Re: improve Chinese locale performance

From: Robert Haas <robertmhaas(at)gmail(dot)com>
To: Greg Stark <stark(at)mit(dot)edu>
Cc: Peter Eisentraut <peter_e(at)gmx(dot)net>, Craig Ringer <craig(at)2ndquadrant(dot)com>, Quan Zongliang <quanzongliang(at)gmail(dot)com>, Pgsql Hackers <pgsql-hackers(at)postgresql(dot)org>
Subject: Re: improve Chinese locale performance
Date: 2013-07-23 12:32:08
Message-ID: CA+TgmoYmR8YkvWtCAwf3YUBBso=GFByT-Out9DKMTjWMRpXBdg@mail.gmail.com
Views: Raw Message | Whole Thread | Download mbox | Resend email
Thread:
Lists: pgsql-hackers

On Mon, Jul 22, 2013 at 12:49 PM, Greg Stark <stark(at)mit(dot)edu> wrote:
> On Mon, Jul 22, 2013 at 12:50 PM, Peter Eisentraut <peter_e(at)gmx(dot)net> wrote:
>> I think part of the problem is that we call strcoll for each comparison,
>> instead of doing strxfrm once for each datum and then just strcmp for
>> each comparison. That is effectively equivalent to what the proposal
>> implements.
>
> Fwiw I used to be a big proponent of using strxfrm. But upon further
> analysis I realized it was a real difficult tradeoff. strxrfm saves
> potentially a lot of cpu cost but at the expense of expanding the size
> of the sort key. If the sort spills to disk or even if it's just
> memory bandwidth limited it might actually be slower than doing the
> additional cpu work of calling strcoll.
>
> It's hard to see how to decide in advance which way will be faster. I
> suspect strxfrm is still the better bet, especially for complex large
> character set based locales like Chinese. strcoll might still win by a
> large margin on simple mostly-ascii character sets.

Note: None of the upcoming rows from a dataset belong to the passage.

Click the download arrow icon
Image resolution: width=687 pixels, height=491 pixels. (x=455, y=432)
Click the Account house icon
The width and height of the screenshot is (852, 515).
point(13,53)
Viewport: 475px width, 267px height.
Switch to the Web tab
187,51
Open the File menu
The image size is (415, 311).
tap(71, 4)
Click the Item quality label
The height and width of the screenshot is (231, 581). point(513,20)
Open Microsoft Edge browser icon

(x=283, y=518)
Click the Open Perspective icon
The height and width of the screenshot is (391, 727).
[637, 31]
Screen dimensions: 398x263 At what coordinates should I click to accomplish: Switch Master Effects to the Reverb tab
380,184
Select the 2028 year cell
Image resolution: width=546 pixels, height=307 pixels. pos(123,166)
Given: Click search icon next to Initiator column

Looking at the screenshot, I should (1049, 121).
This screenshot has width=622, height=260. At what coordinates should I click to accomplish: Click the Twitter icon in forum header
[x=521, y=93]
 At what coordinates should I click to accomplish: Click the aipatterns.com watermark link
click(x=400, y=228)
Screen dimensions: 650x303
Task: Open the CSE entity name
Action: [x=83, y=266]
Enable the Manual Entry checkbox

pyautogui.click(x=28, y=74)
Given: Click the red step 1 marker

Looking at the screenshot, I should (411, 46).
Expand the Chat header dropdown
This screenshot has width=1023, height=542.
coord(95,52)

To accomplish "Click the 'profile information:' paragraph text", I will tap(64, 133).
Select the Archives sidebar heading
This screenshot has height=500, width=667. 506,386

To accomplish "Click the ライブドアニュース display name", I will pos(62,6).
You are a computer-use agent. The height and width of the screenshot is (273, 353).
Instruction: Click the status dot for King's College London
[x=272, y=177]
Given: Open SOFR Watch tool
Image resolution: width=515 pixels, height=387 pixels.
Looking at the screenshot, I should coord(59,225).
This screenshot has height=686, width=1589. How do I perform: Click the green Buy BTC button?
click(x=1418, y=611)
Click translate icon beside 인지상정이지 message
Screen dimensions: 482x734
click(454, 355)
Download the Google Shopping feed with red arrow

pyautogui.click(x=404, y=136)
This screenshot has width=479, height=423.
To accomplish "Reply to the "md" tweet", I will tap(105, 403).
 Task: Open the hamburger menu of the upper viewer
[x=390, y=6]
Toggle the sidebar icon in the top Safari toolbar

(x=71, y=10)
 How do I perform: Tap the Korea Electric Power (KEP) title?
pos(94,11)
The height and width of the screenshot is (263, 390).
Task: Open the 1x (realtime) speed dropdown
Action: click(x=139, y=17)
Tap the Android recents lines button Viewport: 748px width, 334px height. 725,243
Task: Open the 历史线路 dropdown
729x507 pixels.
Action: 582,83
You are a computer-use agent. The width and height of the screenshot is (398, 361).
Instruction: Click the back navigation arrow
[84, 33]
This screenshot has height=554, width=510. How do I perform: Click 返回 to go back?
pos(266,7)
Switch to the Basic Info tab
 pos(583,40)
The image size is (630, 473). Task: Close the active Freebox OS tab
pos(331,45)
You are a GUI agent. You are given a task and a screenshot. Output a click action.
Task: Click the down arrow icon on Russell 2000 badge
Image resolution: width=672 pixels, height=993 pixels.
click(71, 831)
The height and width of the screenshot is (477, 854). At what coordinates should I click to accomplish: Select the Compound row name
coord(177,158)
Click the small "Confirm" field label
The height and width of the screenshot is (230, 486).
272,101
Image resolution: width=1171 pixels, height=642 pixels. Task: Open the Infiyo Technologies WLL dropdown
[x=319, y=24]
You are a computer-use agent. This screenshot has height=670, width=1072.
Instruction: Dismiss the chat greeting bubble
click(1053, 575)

The storage blow-up on systems I've tested is on the order of 10x.
That's possibly fine if the data still fits in memory, but it pretty
much sucks if it makes your sort spill to disk, which seems like a
likely outcome in many cases.

But I don't have much trouble believing the OP's contention that he's
coded a locale-specific version that is faster than the version that
ships with the OS. On glibc, for example, we copy the strings we want
to compare, so that we can add a terminating zero byte. The first
thing that glibc does is call strlen(). That's pretty horrible, and
I'm not at all sure the horror ends there, either.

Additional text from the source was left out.